Les réactions hostiles à ce type de dispositif indiquent aussi une forme de frilosité quant à une réelle politique de réduction des risques, qui se caractérise par une approche pragmatique de santé publique, qui favorise l’aller-vers et une meilleure compréhension du monde social qui les entoure.
Afin de pallier cette ignorance et de mieux comprendre comment vivent les personnes qui injectent des drogues à Marseille, une enquête mobilisant une méthodologie «photovoix» a été mise en place début 2020.

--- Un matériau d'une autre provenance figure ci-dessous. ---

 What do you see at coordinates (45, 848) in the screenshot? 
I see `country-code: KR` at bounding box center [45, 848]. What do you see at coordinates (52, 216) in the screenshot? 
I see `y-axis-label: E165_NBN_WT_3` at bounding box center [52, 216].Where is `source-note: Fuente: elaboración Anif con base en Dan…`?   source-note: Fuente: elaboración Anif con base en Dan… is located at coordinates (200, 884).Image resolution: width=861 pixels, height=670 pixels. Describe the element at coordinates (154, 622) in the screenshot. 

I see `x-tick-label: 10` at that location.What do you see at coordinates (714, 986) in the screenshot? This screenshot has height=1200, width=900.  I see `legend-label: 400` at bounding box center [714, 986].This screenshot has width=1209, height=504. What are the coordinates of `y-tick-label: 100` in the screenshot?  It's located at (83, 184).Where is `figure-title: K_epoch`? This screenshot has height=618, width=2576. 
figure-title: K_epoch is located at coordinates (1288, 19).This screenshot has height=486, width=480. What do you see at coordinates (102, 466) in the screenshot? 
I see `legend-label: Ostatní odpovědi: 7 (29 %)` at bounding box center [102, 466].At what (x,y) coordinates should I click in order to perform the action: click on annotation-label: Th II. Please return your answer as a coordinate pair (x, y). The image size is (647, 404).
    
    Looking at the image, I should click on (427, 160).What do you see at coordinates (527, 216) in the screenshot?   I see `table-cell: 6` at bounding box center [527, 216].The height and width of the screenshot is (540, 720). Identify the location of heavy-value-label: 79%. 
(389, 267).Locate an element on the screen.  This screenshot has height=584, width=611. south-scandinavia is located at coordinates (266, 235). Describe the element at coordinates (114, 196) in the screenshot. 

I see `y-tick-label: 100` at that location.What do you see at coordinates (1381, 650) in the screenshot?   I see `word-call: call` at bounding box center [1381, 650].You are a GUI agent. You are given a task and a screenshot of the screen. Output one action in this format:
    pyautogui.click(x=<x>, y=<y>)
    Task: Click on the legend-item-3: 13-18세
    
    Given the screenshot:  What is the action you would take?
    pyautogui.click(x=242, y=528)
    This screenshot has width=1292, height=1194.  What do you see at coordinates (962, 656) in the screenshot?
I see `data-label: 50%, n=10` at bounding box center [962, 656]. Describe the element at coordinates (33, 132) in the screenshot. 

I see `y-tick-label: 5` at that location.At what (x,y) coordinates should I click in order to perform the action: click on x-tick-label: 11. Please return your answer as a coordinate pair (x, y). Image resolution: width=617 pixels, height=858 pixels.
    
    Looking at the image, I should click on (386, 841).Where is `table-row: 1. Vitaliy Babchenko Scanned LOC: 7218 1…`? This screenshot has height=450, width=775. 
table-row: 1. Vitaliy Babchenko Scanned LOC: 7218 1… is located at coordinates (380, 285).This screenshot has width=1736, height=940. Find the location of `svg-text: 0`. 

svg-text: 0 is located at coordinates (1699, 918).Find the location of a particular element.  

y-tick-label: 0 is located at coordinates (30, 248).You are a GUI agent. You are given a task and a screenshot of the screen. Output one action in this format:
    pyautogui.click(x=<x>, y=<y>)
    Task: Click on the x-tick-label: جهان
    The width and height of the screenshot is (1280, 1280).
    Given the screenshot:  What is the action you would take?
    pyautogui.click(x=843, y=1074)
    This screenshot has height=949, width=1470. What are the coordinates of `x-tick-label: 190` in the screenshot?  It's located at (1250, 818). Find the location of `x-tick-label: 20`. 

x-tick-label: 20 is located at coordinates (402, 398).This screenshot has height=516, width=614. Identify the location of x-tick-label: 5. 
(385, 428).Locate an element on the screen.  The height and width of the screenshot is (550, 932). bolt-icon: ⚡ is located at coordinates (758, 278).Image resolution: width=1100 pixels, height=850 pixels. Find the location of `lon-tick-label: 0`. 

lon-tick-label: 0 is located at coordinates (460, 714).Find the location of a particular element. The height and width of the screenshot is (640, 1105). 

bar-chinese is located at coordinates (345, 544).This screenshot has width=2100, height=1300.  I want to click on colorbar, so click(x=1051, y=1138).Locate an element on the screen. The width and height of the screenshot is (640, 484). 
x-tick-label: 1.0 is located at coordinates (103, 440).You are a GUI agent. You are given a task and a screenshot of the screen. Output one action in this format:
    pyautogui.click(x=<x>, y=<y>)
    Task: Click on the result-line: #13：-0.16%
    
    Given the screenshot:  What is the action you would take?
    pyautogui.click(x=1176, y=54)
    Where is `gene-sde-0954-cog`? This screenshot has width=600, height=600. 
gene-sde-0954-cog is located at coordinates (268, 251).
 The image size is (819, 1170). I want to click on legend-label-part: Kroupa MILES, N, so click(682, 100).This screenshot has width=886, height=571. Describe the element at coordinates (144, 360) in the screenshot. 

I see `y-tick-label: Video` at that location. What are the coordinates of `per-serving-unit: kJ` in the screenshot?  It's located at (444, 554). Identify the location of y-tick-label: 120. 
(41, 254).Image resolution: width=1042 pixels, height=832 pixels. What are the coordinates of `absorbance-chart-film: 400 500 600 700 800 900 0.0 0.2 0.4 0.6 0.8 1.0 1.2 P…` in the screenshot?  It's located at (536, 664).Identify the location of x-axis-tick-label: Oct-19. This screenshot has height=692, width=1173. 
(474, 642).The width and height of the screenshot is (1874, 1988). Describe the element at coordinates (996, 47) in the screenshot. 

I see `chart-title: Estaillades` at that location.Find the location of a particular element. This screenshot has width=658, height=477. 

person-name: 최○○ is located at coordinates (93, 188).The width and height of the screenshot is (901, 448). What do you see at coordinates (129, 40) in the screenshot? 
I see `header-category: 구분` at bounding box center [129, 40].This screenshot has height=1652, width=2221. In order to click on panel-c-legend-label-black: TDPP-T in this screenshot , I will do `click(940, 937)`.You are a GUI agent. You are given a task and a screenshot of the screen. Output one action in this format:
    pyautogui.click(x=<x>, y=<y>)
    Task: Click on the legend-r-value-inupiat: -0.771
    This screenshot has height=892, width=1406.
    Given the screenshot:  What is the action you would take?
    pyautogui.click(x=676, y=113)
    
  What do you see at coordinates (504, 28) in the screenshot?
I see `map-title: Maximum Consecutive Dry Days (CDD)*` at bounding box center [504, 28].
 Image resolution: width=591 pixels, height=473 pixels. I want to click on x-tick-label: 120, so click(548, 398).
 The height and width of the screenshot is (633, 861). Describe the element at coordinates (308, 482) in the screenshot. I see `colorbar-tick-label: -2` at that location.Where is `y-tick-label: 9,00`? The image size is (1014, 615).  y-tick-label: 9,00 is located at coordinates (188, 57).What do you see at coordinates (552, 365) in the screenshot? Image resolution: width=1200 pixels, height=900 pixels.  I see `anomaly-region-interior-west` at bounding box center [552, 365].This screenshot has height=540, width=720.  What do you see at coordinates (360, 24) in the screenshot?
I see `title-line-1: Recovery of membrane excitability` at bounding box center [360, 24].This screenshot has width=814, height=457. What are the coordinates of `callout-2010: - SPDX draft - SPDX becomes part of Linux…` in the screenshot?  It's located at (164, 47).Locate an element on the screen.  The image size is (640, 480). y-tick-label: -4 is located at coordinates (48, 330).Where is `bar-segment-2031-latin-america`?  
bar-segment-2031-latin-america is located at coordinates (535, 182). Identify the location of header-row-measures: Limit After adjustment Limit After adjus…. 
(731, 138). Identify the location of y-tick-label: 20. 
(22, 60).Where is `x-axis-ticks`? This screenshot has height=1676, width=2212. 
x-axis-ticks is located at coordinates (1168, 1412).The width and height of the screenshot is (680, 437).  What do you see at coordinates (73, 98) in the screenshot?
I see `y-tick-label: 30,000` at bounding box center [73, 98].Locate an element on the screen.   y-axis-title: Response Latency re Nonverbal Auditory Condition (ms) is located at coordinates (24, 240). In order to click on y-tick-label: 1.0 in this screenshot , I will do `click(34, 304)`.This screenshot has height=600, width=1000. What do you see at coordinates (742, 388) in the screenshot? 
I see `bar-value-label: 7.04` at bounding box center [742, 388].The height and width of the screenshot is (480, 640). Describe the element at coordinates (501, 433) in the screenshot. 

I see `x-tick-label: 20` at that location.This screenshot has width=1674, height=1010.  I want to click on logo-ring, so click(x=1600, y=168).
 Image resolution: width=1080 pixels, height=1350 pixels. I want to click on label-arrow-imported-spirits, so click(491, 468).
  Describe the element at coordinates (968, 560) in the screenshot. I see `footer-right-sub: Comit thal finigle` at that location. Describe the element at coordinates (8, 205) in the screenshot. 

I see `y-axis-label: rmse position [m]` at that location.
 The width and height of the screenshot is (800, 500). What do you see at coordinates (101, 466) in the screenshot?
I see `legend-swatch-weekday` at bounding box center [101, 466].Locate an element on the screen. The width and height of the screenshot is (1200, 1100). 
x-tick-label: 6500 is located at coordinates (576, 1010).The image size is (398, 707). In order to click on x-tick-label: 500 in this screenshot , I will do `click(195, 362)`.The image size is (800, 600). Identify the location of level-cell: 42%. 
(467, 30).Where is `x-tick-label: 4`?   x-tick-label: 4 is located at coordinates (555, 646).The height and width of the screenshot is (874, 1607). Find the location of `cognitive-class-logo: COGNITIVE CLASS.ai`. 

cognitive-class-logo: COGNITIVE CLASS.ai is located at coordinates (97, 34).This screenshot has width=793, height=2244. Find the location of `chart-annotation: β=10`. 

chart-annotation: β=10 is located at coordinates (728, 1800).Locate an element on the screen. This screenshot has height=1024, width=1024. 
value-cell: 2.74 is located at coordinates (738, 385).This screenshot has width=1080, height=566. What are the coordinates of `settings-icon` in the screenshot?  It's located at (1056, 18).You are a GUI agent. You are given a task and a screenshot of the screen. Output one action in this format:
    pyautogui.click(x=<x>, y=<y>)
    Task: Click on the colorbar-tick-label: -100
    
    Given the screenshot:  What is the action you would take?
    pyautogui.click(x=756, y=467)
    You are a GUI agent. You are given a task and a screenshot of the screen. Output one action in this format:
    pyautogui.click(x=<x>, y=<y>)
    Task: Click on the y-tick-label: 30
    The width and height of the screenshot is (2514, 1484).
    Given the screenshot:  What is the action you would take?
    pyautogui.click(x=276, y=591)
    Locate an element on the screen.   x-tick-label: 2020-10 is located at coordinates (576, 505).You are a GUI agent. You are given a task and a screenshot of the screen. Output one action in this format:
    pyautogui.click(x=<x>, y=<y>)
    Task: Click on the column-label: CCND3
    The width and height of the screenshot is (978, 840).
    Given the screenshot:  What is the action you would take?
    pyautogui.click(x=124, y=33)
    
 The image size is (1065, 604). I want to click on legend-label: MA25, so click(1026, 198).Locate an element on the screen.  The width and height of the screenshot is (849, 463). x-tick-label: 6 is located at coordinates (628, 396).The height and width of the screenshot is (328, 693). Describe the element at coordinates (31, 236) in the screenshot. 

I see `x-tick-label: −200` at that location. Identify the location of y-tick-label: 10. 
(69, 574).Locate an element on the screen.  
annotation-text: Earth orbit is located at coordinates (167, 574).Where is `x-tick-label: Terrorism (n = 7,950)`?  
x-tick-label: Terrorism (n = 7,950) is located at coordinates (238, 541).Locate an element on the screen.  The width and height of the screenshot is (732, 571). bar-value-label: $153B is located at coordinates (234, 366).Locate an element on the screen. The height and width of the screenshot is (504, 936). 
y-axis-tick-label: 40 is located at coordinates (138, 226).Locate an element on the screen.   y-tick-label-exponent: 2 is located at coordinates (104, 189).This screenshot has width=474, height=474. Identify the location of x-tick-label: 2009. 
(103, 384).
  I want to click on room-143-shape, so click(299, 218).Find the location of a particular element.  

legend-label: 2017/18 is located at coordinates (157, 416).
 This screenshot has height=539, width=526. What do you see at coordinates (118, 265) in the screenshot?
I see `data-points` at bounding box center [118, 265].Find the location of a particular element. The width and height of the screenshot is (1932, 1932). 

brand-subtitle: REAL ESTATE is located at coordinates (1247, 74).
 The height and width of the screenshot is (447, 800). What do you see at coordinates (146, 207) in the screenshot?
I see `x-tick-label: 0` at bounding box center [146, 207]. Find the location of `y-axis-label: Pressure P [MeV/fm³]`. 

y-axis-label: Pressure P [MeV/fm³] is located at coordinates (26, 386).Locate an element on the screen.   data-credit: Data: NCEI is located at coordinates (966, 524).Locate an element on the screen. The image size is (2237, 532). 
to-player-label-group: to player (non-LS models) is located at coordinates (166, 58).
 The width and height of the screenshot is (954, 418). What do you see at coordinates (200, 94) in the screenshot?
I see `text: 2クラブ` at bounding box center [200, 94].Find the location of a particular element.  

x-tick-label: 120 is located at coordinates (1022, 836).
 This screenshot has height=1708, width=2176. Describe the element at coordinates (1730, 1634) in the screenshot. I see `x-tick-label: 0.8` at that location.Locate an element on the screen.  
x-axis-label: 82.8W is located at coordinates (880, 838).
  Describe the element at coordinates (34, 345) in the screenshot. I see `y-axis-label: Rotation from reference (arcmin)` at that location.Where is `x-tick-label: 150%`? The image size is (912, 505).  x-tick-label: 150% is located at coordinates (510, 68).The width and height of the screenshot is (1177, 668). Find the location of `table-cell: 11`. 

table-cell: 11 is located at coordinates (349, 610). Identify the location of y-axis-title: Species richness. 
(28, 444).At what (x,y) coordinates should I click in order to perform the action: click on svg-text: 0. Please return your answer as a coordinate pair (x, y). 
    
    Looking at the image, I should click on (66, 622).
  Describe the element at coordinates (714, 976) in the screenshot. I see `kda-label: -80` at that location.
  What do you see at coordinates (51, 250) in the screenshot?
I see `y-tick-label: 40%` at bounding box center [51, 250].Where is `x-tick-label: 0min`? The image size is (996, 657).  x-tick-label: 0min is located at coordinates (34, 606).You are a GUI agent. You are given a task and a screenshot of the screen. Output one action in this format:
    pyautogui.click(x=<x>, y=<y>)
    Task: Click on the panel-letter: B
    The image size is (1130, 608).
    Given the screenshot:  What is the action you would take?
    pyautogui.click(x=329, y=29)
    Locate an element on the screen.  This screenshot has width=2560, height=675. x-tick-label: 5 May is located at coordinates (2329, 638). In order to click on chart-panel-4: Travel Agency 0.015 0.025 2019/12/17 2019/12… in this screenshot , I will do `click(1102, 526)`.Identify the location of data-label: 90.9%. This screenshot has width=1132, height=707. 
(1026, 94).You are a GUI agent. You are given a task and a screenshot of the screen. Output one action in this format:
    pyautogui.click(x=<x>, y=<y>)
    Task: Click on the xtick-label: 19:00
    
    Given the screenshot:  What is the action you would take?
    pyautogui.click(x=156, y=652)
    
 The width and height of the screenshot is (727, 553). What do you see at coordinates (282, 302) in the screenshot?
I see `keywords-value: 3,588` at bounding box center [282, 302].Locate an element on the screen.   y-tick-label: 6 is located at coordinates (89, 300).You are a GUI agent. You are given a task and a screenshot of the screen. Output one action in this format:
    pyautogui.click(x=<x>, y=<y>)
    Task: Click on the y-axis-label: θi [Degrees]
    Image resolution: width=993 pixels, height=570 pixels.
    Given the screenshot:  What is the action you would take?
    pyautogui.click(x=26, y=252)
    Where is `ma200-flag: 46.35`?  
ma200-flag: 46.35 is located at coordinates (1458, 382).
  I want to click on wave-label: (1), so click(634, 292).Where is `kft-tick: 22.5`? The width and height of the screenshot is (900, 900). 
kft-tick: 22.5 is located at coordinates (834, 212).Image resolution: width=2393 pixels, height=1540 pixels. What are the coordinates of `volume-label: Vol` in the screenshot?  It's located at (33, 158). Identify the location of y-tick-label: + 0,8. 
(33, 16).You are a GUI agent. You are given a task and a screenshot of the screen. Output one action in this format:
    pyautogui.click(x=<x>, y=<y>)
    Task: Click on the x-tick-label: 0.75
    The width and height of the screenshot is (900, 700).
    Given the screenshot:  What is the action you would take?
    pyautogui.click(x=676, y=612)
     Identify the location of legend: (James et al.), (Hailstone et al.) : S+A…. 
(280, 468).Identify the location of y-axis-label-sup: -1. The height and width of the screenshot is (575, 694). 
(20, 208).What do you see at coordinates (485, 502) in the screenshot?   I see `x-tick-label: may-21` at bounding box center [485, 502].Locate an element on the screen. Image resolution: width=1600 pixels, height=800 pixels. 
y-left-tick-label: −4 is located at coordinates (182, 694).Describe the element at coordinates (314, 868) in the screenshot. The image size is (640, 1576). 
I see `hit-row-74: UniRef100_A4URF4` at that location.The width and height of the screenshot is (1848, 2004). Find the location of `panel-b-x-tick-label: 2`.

Donner une voix par l’image
Cette méthode photovoix est aujourd’hui fréquemment utilisée dans les recherches communautaires et participatives afin d’approcher des terrains sensibles et de collecter des données dans le souci de mieux inclure les participants, en leur donnant une voix dans la recherche par la photographie.

Eposim, Fourni par l’auteur
Durant un à trois mois, nous avons donné aux participant·e·s (n=10) un appareil photographique, ici un jetable Fujifilm, 27 poses, 400 ISO, couleurs, pour qu’elles et ils prennent des clichés de leur environnement, de leurs pratiques, des outils utilisés pour l’injection ainsi que des lieux fréquentés, tout en veillant à l’anonymat et au fait de ne pas prendre de photographies identifiantes.